── Information ──

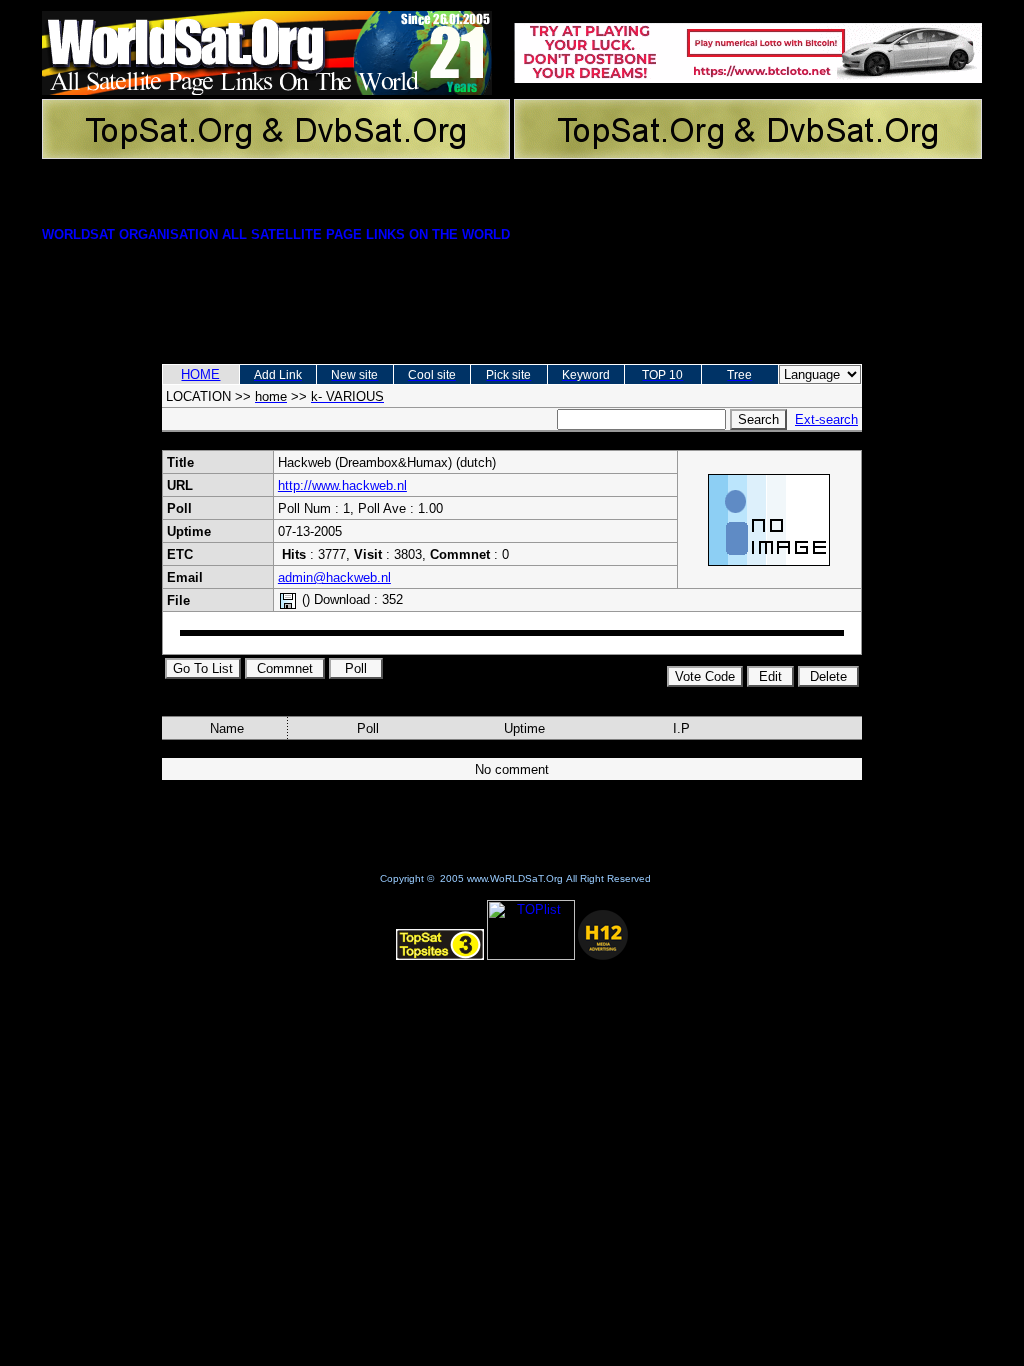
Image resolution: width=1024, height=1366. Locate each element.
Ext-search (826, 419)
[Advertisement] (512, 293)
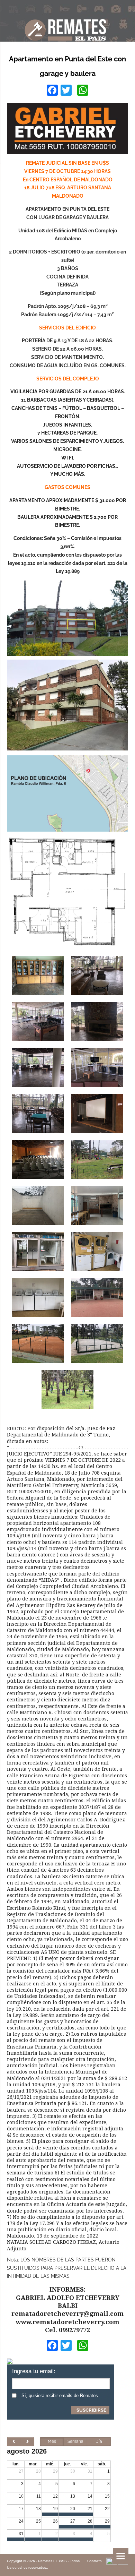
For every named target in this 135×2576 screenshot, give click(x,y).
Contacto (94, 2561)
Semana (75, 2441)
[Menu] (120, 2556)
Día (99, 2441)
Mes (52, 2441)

───

**Task prompt:** Every line from the one that contains "Ext-search (826, 419)" through the end of the records above is to be reproduced exactly; no picture goes in the copy.

**Exercise answer:**
Ext-search (826, 419)
[Advertisement] (512, 293)
For every named target in this 135×2576 screenshot, give click(x,y).
Contacto (94, 2561)
Semana (75, 2441)
[Menu] (120, 2556)
Día (99, 2441)
Mes (52, 2441)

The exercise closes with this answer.